### Your instructions
In full and word for word, copy the records that follow.
————————
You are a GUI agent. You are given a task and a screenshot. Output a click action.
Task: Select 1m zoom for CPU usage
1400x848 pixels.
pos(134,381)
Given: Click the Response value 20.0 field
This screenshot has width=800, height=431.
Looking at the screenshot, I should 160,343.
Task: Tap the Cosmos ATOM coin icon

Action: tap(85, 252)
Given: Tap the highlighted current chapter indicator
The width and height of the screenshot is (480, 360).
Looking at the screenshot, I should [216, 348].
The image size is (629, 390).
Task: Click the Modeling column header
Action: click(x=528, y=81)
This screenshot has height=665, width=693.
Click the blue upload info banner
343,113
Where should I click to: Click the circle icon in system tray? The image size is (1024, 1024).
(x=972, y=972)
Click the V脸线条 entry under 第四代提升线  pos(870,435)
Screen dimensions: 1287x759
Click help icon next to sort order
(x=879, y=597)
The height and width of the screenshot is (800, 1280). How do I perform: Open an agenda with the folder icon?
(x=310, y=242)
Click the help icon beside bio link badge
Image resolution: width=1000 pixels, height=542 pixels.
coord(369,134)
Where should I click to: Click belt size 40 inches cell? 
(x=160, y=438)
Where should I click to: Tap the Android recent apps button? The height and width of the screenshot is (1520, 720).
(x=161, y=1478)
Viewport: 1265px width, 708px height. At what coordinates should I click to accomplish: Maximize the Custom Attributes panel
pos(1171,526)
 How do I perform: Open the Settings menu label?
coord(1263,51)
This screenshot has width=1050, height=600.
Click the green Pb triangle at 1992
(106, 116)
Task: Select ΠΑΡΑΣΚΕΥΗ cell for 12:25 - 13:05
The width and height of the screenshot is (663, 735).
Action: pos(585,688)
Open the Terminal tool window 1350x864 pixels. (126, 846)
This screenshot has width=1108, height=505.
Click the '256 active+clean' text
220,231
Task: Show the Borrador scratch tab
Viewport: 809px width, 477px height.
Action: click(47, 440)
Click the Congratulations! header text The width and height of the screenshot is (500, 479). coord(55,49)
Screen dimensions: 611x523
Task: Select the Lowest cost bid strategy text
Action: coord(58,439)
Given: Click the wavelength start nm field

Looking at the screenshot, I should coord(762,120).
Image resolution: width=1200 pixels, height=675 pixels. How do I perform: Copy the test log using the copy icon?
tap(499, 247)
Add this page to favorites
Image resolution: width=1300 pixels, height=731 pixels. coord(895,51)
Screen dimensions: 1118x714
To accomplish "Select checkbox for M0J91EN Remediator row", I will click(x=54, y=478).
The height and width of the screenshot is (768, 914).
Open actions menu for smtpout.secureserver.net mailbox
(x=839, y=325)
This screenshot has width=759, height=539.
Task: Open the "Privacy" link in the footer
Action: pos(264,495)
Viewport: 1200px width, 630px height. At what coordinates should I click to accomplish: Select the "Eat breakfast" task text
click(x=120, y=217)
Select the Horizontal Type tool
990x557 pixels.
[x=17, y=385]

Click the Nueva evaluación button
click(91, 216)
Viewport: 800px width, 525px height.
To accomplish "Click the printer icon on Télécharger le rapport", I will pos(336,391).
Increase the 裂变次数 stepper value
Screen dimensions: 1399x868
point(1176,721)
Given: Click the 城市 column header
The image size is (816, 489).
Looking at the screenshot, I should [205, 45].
————————
### Exercise solution
You are a GUI agent. You are given a task and a screenshot. Output a click action.
Task: Select 1m zoom for CPU usage
1400x848 pixels.
pos(134,381)
Given: Click the Response value 20.0 field
This screenshot has width=800, height=431.
Looking at the screenshot, I should 160,343.
Task: Tap the Cosmos ATOM coin icon

Action: tap(85, 252)
Given: Tap the highlighted current chapter indicator
The width and height of the screenshot is (480, 360).
Looking at the screenshot, I should [216, 348].
The image size is (629, 390).
Task: Click the Modeling column header
Action: click(x=528, y=81)
This screenshot has height=665, width=693.
Click the blue upload info banner
343,113
Where should I click to: Click the circle icon in system tray? The image size is (1024, 1024).
(x=972, y=972)
Click the V脸线条 entry under 第四代提升线  pos(870,435)
Screen dimensions: 1287x759
Click help icon next to sort order
(x=879, y=597)
The height and width of the screenshot is (800, 1280). How do I perform: Open an agenda with the folder icon?
(x=310, y=242)
Click the help icon beside bio link badge
Image resolution: width=1000 pixels, height=542 pixels.
coord(369,134)
Where should I click to: Click belt size 40 inches cell? 
(x=160, y=438)
Where should I click to: Tap the Android recent apps button? The height and width of the screenshot is (1520, 720).
(x=161, y=1478)
Viewport: 1265px width, 708px height. At what coordinates should I click to accomplish: Maximize the Custom Attributes panel
pos(1171,526)
 How do I perform: Open the Settings menu label?
coord(1263,51)
This screenshot has width=1050, height=600.
Click the green Pb triangle at 1992
(106, 116)
Task: Select ΠΑΡΑΣΚΕΥΗ cell for 12:25 - 13:05
The width and height of the screenshot is (663, 735).
Action: pos(585,688)
Open the Terminal tool window 1350x864 pixels. (126, 846)
This screenshot has width=1108, height=505.
Click the '256 active+clean' text
220,231
Task: Show the Borrador scratch tab
Viewport: 809px width, 477px height.
Action: click(47, 440)
Click the Congratulations! header text The width and height of the screenshot is (500, 479). coord(55,49)
Screen dimensions: 611x523
Task: Select the Lowest cost bid strategy text
Action: coord(58,439)
Given: Click the wavelength start nm field

Looking at the screenshot, I should coord(762,120).
Image resolution: width=1200 pixels, height=675 pixels. How do I perform: Copy the test log using the copy icon?
tap(499, 247)
Add this page to favorites
Image resolution: width=1300 pixels, height=731 pixels. coord(895,51)
Screen dimensions: 1118x714
To accomplish "Select checkbox for M0J91EN Remediator row", I will click(x=54, y=478).
The height and width of the screenshot is (768, 914).
Open actions menu for smtpout.secureserver.net mailbox
(x=839, y=325)
This screenshot has width=759, height=539.
Task: Open the "Privacy" link in the footer
Action: pos(264,495)
Viewport: 1200px width, 630px height. At what coordinates should I click to accomplish: Select the "Eat breakfast" task text
click(x=120, y=217)
Select the Horizontal Type tool
990x557 pixels.
[x=17, y=385]

Click the Nueva evaluación button
click(91, 216)
Viewport: 800px width, 525px height.
To accomplish "Click the printer icon on Télécharger le rapport", I will pos(336,391).
Increase the 裂变次数 stepper value
Screen dimensions: 1399x868
point(1176,721)
Given: Click the 城市 column header
The image size is (816, 489).
Looking at the screenshot, I should [205, 45].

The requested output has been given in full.